Falta ainda, no entanto, como já se disse, dar alguns passos decisivos. “Além dos testes dos fármacos já identificados, um dos próximos passos em que o nosso grupo está agora activamente a trabalhar passa por comparar as proteínas e processos celulares alterados por este vírus com aqueles que são afectados por outros vírus humanos”, avança o investigador. Esta nova frente de trabalho pode, aliás, levar à identificação de processos celulares cruciais para este vírus e resultar em mais uma nova lista de fármacos para testar. “Outros laboratórios nesta colaboração internacional estão agora focados, por exemplo, em determinar as estruturas tridimensionais das proteínas do vírus e das interacções com as proteínas humanas”, acrescenta Pedro Beltrão.

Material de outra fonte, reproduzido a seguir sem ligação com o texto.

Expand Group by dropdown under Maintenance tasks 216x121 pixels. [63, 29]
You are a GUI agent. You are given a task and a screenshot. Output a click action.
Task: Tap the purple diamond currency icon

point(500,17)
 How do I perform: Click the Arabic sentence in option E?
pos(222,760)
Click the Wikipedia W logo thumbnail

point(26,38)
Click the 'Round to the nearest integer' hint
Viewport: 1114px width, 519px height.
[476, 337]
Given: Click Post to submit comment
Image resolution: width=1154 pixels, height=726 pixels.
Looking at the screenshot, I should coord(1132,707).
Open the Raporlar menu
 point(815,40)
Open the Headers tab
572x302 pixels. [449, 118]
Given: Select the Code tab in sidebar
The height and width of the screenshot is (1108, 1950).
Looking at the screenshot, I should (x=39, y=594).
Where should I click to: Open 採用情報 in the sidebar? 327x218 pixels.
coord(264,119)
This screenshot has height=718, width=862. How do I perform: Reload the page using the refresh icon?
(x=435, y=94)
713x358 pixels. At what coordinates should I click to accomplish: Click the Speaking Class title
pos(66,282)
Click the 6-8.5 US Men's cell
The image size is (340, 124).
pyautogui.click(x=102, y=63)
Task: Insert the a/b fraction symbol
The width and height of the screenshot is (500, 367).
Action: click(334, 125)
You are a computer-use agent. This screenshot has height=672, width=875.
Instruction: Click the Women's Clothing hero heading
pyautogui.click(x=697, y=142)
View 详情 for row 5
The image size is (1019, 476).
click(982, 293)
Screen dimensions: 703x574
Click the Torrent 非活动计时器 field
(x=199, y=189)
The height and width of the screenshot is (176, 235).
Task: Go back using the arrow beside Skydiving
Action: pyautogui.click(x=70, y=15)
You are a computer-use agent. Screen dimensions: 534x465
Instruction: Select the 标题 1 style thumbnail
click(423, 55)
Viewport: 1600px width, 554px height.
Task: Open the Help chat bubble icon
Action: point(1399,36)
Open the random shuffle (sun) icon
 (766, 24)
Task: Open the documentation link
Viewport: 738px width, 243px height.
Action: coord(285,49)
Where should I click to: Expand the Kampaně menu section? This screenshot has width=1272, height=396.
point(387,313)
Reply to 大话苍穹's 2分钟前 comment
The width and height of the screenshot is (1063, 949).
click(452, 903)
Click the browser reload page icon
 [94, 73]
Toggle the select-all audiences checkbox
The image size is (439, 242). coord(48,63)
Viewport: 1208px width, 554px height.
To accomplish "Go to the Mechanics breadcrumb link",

Voltamos à velha questão da medicina. Quanto melhor conheceremos o nosso inimigo, maiores são as possibilidades de o derrotar. Neste caso, junta-se também uma urgência inédita. Os cientistas estão todos conscientes de que esta é uma incrível corrida contra o tempo, que pode salvar muitas vidas. Pedro Beltrão diz-nos que enquanto as equipas deste projecto continuam o seu trabalho e se aguarda pelos comentários de avaliadores externos, desde que os resultados foram publicados já “cerca de 100 laboratórios pediram-nos os reagentes produzidos durante o projecto, o que indica um interesse muito grande da comunidade científica neste estudo”.